Une explosion des demandes
Les données publiées par la CNCTR révèlent que les services de renseignement, notamment la Direction générale de la sécurité intérieure (DGSI) et la Direction générale de la sécurité extérieure (DGSE), ont intensifié leurs demandes d'utilisation de logiciels espions. Ces technologies permettent d'accéder à distance aux données d'un appareil, comme les messages, les appels ou la localisation. La CNCTR, chargée de contrôler la légalité de ces pratiques, a noté que sur les 1 426 demandes, seules 12 ont été refusées, soit un taux d'acceptation de 99,2 %.
Un cadre juridique renforcé
Cette hausse intervient dans un contexte où le cadre légal a été modifié. La loi de programmation militaire 2019-2025 a élargi les possibilités de recours aux techniques de renseignement, y compris l'installation de logiciels espions. Les services doivent obtenir une autorisation du Premier ministre, après avis de la CNCTR. Selon un rapporteur de la commission, « cette augmentation reflète une volonté politique de renforcer les moyens de lutte contre le terrorisme et la criminalité organisée, mais soulève des questions sur le respect des libertés individuelles ».
Des critiques sur les libertés publiques
Des associations de défense des droits numériques, comme La Quadrature du Net, dénoncent une dérive sécuritaire. « Le doublement des autorisations en un an est alarmant. Sans un contrôle judiciaire indépendant, ces outils peuvent être utilisés pour surveiller des citoyens ordinaires, pas seulement des criminels », a déclaré un porte-parole de l'association. La CNCTR, dans son rapport, reconnaît que « la vigilance doit être accrue pour éviter tout abus » et recommande un renforcement des audits.
Un phénomène mondial
La France n'est pas un cas isolé. À l'échelle mondiale, le marché des logiciels espions est en pleine expansion, avec des entreprises comme le groupe israélien NSO (Pegasus) ou l'italien RCS Lab. Le scandale Pegasus en 2021 avait révélé l'utilisation de ces outils par plusieurs gouvernements contre des journalistes et des opposants. En France, la CNCTR assure que les autorisations sont strictement encadrées et réservées à des enquêtes liées à la sécurité nationale.

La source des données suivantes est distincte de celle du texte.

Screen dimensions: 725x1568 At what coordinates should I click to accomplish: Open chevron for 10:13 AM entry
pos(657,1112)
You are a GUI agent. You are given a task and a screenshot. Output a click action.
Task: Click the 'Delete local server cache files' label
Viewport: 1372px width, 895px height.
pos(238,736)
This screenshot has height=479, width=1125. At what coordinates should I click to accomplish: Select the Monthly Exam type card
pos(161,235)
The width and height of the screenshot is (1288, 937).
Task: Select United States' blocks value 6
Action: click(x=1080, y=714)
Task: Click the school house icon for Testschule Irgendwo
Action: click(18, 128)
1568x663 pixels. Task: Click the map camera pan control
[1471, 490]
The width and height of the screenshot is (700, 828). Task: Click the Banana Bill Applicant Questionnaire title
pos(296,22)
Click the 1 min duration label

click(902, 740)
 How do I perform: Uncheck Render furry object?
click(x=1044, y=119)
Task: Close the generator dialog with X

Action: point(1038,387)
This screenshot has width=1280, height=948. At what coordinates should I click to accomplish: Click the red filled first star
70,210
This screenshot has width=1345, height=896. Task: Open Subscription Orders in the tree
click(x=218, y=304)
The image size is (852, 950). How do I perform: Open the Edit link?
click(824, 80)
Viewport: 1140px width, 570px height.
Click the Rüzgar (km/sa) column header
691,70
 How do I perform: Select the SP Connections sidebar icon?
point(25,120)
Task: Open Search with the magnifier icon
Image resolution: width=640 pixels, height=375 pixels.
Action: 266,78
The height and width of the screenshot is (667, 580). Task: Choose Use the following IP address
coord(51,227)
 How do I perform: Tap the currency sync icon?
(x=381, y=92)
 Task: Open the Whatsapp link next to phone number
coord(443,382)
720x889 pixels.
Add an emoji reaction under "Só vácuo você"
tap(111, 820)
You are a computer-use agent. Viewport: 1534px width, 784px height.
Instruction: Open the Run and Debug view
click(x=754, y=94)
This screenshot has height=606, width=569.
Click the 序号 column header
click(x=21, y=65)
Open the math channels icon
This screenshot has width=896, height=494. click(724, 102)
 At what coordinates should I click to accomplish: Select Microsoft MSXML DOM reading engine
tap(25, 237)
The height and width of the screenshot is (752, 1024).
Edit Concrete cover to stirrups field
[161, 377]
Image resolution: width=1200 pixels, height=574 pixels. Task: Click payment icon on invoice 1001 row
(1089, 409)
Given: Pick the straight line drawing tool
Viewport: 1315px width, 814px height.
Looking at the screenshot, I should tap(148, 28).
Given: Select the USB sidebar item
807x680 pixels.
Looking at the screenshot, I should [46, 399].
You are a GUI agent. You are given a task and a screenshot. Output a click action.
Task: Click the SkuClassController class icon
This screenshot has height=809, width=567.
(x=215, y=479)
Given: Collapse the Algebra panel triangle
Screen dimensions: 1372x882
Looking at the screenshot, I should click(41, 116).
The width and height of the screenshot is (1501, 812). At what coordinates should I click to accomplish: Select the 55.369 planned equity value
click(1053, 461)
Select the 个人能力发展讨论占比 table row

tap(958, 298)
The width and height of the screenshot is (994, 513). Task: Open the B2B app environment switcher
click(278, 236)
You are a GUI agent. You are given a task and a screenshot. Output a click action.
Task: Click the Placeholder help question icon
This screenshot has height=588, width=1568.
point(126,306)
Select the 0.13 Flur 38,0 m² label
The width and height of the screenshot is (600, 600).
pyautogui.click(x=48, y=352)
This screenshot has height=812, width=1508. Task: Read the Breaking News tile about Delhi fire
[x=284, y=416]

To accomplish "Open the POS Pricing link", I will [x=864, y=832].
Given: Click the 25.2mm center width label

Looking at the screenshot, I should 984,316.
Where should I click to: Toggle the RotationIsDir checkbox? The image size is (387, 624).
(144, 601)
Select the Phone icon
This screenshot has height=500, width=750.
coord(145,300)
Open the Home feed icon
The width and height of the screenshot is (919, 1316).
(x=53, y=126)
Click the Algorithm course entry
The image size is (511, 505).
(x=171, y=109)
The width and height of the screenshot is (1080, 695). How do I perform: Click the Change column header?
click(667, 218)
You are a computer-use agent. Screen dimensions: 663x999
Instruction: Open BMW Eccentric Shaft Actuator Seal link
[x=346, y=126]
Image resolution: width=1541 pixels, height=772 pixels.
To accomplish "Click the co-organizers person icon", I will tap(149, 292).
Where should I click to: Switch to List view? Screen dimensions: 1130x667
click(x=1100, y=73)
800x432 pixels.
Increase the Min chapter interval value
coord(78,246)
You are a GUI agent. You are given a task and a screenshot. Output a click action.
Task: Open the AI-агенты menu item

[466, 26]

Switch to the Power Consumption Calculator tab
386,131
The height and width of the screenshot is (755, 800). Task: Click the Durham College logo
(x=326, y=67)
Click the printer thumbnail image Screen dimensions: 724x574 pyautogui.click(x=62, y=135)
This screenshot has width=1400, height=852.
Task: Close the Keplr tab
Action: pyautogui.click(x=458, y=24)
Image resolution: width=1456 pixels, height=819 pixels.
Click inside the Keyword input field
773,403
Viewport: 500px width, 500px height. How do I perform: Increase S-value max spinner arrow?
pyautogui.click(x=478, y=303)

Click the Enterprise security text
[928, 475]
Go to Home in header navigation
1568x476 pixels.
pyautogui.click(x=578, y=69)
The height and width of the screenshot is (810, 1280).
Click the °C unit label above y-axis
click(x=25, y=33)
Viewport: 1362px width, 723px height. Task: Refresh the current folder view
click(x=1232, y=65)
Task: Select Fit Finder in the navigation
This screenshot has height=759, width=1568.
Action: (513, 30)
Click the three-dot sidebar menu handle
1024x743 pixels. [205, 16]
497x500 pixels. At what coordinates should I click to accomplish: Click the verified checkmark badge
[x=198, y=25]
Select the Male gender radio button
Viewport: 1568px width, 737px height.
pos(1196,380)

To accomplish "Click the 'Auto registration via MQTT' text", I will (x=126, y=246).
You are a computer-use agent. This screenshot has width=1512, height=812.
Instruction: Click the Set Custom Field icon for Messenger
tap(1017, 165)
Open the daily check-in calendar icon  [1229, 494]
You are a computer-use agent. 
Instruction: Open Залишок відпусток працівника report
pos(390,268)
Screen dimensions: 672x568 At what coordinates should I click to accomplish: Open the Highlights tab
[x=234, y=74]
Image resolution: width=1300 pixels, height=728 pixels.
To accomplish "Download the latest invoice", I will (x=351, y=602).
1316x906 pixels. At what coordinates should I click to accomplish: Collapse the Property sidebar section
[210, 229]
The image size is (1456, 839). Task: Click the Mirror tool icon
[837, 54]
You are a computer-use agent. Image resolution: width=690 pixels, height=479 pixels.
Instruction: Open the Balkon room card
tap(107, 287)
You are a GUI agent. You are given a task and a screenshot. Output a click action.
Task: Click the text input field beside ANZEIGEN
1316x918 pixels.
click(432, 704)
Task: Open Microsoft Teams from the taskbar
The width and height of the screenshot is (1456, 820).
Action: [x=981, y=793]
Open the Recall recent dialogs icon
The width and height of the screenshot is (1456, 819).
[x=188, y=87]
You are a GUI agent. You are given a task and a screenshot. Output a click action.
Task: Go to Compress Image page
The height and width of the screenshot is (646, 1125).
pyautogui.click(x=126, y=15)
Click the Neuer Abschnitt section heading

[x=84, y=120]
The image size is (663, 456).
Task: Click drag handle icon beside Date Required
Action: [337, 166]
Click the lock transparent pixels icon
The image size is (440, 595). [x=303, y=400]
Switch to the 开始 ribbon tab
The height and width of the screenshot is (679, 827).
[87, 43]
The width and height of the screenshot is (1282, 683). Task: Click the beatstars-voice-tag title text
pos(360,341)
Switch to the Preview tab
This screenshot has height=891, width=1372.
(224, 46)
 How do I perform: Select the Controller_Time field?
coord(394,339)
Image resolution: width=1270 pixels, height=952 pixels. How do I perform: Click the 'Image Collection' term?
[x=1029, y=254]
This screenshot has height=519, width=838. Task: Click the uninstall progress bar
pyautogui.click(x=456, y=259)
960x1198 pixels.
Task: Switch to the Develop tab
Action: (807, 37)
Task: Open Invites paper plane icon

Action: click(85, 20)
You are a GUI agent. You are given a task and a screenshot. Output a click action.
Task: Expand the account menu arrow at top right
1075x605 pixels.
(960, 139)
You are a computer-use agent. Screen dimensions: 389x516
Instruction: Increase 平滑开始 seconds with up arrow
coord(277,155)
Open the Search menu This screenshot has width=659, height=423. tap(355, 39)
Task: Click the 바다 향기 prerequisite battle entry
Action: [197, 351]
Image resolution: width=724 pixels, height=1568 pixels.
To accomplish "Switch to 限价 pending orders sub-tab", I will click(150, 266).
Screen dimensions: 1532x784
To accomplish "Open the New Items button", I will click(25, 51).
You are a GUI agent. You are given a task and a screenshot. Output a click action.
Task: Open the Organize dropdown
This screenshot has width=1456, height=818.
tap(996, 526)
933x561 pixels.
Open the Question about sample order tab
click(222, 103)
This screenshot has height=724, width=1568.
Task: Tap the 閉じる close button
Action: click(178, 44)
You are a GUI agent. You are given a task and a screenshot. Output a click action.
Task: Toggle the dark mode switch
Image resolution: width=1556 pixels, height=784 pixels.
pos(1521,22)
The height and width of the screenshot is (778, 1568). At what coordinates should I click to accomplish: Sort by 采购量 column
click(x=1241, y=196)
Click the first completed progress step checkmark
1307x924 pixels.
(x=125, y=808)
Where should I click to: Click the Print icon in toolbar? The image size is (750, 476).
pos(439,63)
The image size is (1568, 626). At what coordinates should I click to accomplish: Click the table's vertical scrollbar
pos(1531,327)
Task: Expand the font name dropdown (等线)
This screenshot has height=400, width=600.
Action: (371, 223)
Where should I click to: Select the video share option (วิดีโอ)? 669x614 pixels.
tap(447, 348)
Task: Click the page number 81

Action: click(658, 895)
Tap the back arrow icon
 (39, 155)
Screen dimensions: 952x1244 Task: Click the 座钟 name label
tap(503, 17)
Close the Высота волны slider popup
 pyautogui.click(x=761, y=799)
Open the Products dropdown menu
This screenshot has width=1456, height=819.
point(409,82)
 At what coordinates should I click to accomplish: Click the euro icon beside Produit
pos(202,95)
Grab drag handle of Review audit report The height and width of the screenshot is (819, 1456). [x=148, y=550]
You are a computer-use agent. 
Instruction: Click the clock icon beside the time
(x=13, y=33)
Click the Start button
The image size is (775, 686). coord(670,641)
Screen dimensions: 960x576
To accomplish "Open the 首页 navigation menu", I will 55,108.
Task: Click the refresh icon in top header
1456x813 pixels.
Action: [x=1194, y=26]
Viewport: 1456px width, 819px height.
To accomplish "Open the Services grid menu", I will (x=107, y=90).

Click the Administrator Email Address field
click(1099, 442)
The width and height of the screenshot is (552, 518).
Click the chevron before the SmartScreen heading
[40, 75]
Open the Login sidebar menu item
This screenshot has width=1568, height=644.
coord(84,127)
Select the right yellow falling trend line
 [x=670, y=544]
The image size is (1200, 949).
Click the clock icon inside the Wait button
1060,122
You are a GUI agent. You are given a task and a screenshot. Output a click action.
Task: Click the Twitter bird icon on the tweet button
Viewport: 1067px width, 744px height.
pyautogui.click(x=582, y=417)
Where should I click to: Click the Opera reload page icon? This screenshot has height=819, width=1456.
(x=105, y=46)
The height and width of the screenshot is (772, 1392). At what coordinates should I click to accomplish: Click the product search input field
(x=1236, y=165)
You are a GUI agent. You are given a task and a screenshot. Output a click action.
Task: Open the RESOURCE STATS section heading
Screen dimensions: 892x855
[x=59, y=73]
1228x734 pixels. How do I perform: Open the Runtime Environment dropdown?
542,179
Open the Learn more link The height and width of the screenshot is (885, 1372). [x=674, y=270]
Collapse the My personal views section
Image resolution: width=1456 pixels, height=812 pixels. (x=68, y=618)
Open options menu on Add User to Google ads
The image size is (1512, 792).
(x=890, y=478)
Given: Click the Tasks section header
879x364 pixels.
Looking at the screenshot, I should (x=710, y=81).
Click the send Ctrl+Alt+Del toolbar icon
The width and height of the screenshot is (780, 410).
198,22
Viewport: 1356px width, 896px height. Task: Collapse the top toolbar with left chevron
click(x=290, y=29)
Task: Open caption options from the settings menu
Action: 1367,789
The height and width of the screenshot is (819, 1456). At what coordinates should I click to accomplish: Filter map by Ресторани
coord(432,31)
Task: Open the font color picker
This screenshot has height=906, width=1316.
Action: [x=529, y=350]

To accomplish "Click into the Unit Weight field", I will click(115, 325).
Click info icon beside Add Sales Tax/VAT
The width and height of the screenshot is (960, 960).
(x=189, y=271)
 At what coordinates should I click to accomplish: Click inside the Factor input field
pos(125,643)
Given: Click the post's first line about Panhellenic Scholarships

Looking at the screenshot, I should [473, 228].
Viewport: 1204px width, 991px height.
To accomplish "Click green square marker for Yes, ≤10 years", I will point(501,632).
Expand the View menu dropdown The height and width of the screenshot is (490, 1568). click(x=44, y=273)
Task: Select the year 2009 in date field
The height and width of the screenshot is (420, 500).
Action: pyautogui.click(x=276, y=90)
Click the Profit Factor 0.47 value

Quelles conséquences pour 2024 ?
Avec l'organisation des Jeux olympiques de Paris 2024, les autorités anticipent une nouvelle augmentation des demandes. Le ministre de l'Intérieur a récemment annoncé le déploiement de « technologies avancées » pour sécuriser l'événement. Les défenseurs des libertés redoutent que cette tendance ne s'accentue, appelant à un débat public sur l'équilibre entre sécurité et vie privée.